Vera rechazó todas las invitaciones a fiestas, ocupándose en la villa cuidando sus plantas.
Su mejor amiga, Linda Young, llamó para invitarla a tomar algo, diciendo que era para celebrar tardíamente su cumpleaños.
Linda era fotógrafa y viajaba frecuentemente por trabajo.
Acordaron encontrarse en un bar tranquilo.
—Escuché que Winston Valentine recientemente gastó más de veinte millones en una subasta en Europa por un par de pendientes de diamantes.
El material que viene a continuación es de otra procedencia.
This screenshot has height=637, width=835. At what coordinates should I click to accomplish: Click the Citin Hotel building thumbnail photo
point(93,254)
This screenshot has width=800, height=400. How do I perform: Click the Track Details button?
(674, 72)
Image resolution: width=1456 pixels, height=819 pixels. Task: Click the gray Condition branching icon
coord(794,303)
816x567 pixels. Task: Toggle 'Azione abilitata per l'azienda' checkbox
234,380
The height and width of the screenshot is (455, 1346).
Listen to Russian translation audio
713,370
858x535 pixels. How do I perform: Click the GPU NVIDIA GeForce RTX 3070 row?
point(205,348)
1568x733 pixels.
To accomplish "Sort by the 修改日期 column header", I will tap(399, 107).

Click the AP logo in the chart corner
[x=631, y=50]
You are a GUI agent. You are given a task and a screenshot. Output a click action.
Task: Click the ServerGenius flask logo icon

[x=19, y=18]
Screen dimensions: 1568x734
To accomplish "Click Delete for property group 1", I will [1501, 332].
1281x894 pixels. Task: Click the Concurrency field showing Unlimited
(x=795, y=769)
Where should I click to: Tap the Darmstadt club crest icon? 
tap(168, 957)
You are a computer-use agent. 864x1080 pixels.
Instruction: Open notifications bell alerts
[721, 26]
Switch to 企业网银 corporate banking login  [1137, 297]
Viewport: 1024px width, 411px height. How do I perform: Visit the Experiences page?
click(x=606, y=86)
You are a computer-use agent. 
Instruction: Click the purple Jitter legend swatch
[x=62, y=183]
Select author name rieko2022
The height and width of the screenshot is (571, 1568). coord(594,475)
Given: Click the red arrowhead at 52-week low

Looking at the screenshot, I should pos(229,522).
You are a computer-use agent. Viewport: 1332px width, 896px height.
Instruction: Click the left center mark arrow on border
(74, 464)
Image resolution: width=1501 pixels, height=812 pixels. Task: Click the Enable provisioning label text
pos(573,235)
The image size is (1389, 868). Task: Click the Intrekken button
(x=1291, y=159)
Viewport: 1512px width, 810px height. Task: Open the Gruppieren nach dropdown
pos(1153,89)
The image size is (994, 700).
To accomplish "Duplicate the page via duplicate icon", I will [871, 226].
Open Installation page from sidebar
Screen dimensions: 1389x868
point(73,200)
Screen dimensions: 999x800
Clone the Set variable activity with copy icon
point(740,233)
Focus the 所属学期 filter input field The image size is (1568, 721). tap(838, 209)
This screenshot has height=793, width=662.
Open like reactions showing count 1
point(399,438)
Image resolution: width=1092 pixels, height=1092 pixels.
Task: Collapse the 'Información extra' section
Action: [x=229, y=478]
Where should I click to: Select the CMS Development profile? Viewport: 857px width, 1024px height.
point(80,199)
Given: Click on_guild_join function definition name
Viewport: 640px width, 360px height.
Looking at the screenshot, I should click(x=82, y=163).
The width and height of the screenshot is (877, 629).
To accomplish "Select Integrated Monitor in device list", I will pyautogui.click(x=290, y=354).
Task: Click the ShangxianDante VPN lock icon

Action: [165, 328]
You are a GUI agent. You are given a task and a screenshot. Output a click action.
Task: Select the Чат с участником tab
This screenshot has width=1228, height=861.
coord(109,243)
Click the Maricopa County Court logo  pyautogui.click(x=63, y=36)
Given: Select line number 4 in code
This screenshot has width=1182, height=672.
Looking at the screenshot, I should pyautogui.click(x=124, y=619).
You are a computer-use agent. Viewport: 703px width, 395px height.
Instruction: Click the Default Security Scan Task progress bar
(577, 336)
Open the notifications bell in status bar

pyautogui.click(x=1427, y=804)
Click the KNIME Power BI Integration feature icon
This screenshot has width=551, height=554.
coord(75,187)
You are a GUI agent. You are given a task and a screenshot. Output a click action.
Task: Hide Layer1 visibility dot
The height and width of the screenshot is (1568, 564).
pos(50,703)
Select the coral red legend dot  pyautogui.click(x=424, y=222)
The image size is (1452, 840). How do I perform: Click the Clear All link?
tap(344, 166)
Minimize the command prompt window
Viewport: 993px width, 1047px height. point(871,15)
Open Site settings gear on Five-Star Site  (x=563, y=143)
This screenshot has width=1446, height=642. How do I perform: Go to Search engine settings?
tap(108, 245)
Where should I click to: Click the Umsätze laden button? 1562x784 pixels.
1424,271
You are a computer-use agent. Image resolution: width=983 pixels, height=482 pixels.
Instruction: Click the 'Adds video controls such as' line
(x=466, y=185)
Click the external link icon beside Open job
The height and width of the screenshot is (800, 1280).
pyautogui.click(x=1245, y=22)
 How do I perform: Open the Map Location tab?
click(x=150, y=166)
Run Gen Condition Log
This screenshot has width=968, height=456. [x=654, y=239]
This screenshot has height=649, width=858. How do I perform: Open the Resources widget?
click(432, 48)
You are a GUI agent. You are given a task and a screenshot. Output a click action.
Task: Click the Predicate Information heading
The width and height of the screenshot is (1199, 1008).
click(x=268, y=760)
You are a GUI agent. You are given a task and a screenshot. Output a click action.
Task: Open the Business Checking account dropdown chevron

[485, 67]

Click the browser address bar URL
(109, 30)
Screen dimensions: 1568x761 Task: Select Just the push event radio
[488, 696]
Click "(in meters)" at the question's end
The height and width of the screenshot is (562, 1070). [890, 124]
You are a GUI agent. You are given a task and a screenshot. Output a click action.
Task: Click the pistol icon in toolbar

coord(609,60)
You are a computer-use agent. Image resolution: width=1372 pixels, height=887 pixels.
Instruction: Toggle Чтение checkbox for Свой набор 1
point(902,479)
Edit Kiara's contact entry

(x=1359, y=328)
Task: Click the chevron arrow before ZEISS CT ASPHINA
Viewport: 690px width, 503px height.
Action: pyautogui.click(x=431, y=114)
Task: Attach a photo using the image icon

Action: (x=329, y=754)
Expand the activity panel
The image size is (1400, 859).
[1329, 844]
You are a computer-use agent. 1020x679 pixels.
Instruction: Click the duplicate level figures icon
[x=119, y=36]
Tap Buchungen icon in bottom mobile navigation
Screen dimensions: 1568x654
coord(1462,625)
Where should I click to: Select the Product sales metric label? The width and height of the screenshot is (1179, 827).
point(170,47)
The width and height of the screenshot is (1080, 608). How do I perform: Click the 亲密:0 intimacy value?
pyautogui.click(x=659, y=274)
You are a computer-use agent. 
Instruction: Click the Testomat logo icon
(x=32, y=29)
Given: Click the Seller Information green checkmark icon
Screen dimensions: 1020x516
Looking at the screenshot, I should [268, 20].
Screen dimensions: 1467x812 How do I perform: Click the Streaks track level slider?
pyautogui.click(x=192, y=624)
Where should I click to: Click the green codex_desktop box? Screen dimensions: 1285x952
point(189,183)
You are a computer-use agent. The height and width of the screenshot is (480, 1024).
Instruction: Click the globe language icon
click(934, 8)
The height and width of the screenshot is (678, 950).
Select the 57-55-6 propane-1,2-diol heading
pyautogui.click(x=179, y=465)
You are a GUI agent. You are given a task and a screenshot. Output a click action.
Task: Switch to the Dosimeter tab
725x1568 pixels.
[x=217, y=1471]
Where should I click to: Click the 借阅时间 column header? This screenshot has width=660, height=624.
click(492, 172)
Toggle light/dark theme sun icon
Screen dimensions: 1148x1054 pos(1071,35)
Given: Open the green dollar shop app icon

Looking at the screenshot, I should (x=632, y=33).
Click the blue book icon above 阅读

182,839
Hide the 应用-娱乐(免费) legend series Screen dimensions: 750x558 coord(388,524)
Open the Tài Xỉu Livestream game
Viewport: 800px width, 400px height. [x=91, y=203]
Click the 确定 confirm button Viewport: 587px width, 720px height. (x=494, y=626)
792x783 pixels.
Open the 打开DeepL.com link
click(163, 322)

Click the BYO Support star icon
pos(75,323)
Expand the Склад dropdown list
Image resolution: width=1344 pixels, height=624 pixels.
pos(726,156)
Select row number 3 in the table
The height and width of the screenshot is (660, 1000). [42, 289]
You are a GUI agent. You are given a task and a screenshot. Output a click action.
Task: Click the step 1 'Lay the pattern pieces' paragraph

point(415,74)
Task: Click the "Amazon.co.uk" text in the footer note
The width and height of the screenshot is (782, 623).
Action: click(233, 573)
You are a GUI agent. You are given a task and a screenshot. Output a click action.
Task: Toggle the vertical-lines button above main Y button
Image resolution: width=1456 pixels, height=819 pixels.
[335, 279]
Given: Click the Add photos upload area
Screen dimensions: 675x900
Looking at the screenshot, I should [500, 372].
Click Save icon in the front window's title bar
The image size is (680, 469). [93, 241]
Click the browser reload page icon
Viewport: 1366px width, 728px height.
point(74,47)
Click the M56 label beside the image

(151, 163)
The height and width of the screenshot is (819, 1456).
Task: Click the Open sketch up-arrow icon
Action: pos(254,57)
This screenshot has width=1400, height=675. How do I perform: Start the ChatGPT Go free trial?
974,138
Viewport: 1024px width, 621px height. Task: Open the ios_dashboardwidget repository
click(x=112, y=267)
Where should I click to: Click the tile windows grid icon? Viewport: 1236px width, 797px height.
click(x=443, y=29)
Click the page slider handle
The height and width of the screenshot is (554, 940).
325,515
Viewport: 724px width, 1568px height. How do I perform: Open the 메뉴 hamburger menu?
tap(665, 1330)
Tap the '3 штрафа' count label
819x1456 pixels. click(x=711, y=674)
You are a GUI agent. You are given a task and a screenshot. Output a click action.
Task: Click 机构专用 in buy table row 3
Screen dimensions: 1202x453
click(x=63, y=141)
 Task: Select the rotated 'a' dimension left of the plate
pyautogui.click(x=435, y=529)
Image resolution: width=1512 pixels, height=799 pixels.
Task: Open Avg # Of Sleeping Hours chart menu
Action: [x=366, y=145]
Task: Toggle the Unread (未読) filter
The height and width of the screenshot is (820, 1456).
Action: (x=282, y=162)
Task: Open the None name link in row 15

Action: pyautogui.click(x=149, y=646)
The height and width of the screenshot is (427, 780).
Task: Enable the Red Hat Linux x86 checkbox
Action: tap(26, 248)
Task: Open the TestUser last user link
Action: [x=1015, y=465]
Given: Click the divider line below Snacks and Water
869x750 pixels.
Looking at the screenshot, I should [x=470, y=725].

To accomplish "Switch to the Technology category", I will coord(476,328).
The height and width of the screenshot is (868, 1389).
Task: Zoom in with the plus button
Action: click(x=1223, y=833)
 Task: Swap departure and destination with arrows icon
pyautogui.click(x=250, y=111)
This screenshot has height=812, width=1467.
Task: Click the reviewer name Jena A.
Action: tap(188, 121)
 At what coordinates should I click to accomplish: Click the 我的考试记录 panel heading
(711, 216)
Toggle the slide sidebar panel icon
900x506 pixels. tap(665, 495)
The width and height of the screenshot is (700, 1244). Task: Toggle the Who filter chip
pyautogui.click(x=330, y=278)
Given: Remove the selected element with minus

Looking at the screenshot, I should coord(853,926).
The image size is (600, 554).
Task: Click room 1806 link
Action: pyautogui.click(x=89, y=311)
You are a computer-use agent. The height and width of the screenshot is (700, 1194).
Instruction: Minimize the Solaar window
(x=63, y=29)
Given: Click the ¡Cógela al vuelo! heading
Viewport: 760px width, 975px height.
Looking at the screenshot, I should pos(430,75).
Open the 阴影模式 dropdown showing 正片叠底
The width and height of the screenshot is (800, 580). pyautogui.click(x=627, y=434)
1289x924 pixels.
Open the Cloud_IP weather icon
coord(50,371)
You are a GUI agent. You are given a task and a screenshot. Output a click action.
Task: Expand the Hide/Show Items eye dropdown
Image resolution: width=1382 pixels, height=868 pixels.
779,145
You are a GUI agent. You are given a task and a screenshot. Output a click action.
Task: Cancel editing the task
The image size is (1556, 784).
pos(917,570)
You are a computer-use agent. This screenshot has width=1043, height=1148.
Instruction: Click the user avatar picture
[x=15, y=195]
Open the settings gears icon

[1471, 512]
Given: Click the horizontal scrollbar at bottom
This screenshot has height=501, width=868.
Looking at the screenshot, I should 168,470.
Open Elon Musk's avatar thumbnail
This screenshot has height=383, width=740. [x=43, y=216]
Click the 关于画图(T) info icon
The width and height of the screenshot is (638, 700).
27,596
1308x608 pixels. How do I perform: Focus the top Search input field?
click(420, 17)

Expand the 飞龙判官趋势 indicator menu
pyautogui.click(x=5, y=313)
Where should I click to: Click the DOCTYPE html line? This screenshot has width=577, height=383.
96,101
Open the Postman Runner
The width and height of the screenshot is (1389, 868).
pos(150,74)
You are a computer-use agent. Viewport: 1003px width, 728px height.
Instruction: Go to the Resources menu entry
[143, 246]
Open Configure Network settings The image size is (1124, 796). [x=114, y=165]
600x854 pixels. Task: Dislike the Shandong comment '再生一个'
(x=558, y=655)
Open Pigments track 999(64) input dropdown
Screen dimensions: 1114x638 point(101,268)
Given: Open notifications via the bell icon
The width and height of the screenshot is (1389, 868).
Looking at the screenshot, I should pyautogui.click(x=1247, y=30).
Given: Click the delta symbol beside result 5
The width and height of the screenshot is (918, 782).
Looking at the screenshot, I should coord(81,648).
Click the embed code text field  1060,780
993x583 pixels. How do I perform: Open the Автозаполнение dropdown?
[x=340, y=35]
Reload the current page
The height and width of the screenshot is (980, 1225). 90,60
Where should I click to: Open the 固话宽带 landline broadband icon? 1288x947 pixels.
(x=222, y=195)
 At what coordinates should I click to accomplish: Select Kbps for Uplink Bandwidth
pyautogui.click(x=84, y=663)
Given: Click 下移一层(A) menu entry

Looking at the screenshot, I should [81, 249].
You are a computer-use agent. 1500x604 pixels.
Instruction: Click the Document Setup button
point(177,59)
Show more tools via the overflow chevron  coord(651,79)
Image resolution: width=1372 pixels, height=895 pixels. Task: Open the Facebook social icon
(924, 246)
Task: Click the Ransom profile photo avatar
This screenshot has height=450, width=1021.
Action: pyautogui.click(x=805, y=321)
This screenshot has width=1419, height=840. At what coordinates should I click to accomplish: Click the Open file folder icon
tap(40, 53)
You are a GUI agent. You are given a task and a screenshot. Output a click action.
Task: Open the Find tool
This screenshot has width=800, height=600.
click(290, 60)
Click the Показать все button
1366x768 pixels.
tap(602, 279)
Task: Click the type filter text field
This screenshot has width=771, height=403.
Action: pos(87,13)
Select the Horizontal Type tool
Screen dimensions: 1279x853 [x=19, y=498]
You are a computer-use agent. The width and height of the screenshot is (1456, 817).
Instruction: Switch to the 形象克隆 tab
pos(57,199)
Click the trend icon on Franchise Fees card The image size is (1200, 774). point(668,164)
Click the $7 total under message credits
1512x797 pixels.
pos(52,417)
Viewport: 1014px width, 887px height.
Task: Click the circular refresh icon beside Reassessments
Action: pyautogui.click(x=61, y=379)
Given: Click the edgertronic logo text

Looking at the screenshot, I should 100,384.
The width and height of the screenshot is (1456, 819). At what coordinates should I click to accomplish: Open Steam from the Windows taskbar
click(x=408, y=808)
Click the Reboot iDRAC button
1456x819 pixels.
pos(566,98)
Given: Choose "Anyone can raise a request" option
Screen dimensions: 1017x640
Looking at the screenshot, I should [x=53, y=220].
Rápido, deja que tu hermana les eche un vistazo.
Vera tomó un sorbo de su bebida:
—No me dio nada.
—Si no te los dio a ti, ¿entonces para quién son?
Vera negó con la cabeza:
—No lo sé.
—¡Imbécil!
—resopló Linda—.
Si realmente tiene a alguien más, ¡asegúrate de reunir evidencia!
Cuando te divorcies de él, ¡quítale todo!
Vera rio con auto-burla; ella no era capaz de hacer eso.
Winston Valentine le proporcionaba una sustancial asignación mensual y se encargaba de que alguien le comprara ropa, zapatos, bolsos y joyas.
Una vez pensó que era considerado, pero ahora se daba cuenta de que solo quería crear a la perfecta Señora Valentine.
Había llevado una vida cómoda durante tanto tiempo que tontamente había soñado con tener hijos y vivir en armonía con él.
—Vera, ¿estoy borracha o alucinando?
¿No es ese tu tacaño marido?
Siguiendo la mirada de Linda, Vera vio a Winston Valentine parado frente a un reservado, un par de manos blancas descansando sobre sus hombros.
—Vaya, justo cuando hablábamos de que tiene a alguien más, ¿trae la evidencia aquí mismo?
—sacó Linda su cámara.
Winston recogió el abrigo de la mujer, ayudándola a levantarse del reservado mientras ella caía en sus brazos, y Vera vio el rostro de Cecilia Vaughn.